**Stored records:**
┌──
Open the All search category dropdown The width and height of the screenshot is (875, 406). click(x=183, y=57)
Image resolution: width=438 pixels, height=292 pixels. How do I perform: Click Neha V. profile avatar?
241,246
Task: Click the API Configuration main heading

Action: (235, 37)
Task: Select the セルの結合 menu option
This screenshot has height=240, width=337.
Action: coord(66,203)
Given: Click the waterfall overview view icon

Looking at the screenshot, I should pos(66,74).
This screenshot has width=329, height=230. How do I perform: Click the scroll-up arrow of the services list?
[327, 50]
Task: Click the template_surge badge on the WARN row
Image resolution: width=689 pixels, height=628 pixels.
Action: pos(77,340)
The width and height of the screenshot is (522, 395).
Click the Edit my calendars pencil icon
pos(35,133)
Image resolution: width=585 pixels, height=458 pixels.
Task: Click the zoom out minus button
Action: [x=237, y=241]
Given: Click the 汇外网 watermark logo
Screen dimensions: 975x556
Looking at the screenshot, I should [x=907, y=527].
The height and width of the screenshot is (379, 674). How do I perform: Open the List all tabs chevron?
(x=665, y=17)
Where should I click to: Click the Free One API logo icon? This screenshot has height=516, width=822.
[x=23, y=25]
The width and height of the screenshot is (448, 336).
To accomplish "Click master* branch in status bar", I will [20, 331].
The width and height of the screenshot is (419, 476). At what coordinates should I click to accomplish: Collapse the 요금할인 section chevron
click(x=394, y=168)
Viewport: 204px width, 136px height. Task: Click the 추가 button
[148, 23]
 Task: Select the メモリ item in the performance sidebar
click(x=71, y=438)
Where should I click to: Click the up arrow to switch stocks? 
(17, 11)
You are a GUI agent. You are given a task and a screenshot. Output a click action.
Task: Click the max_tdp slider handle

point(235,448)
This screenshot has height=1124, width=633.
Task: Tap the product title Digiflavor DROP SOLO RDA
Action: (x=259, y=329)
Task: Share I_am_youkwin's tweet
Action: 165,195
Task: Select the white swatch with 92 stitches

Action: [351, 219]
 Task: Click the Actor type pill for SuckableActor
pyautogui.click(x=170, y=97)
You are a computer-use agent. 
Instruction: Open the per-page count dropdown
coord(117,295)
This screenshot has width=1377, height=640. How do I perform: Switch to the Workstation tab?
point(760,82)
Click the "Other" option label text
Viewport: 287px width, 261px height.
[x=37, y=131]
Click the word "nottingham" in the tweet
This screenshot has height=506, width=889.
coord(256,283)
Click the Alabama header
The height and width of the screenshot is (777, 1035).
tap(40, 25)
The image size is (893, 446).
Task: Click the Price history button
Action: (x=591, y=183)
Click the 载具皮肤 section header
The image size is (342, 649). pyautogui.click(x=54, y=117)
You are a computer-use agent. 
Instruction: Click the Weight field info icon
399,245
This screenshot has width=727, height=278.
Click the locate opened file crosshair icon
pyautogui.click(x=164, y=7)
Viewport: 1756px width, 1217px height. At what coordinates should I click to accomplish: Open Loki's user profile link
└──
**Work request:** In full and without alteration, return every line above.

**Answer section:**
Open the All search category dropdown The width and height of the screenshot is (875, 406). click(x=183, y=57)
Image resolution: width=438 pixels, height=292 pixels. How do I perform: Click Neha V. profile avatar?
241,246
Task: Click the API Configuration main heading

Action: (235, 37)
Task: Select the セルの結合 menu option
This screenshot has height=240, width=337.
Action: coord(66,203)
Given: Click the waterfall overview view icon

Looking at the screenshot, I should pos(66,74).
This screenshot has width=329, height=230. How do I perform: Click the scroll-up arrow of the services list?
[327, 50]
Task: Click the template_surge badge on the WARN row
Image resolution: width=689 pixels, height=628 pixels.
Action: pos(77,340)
The width and height of the screenshot is (522, 395).
Click the Edit my calendars pencil icon
pos(35,133)
Image resolution: width=585 pixels, height=458 pixels.
Task: Click the zoom out minus button
Action: [x=237, y=241]
Given: Click the 汇外网 watermark logo
Screen dimensions: 975x556
Looking at the screenshot, I should [x=907, y=527].
The height and width of the screenshot is (379, 674). How do I perform: Open the List all tabs chevron?
(x=665, y=17)
Where should I click to: Click the Free One API logo icon? This screenshot has height=516, width=822.
[x=23, y=25]
The width and height of the screenshot is (448, 336).
To accomplish "Click master* branch in status bar", I will [20, 331].
The width and height of the screenshot is (419, 476). At what coordinates should I click to accomplish: Collapse the 요금할인 section chevron
click(x=394, y=168)
Viewport: 204px width, 136px height. Task: Click the 추가 button
[148, 23]
 Task: Select the メモリ item in the performance sidebar
click(x=71, y=438)
Where should I click to: Click the up arrow to switch stocks? 
(17, 11)
You are a GUI agent. You are given a task and a screenshot. Output a click action.
Task: Click the max_tdp slider handle

point(235,448)
This screenshot has height=1124, width=633.
Task: Tap the product title Digiflavor DROP SOLO RDA
Action: (x=259, y=329)
Task: Share I_am_youkwin's tweet
Action: 165,195
Task: Select the white swatch with 92 stitches

Action: [351, 219]
 Task: Click the Actor type pill for SuckableActor
pyautogui.click(x=170, y=97)
You are a computer-use agent. 
Instruction: Open the per-page count dropdown
coord(117,295)
This screenshot has width=1377, height=640. How do I perform: Switch to the Workstation tab?
point(760,82)
Click the "Other" option label text
Viewport: 287px width, 261px height.
[x=37, y=131]
Click the word "nottingham" in the tweet
This screenshot has height=506, width=889.
coord(256,283)
Click the Alabama header
The height and width of the screenshot is (777, 1035).
tap(40, 25)
The image size is (893, 446).
Task: Click the Price history button
Action: (x=591, y=183)
Click the 载具皮肤 section header
The image size is (342, 649). pyautogui.click(x=54, y=117)
You are a computer-use agent. 
Instruction: Click the Weight field info icon
399,245
This screenshot has width=727, height=278.
Click the locate opened file crosshair icon
pyautogui.click(x=164, y=7)
Viewport: 1756px width, 1217px height. At what coordinates should I click to accomplish: Open Loki's user profile link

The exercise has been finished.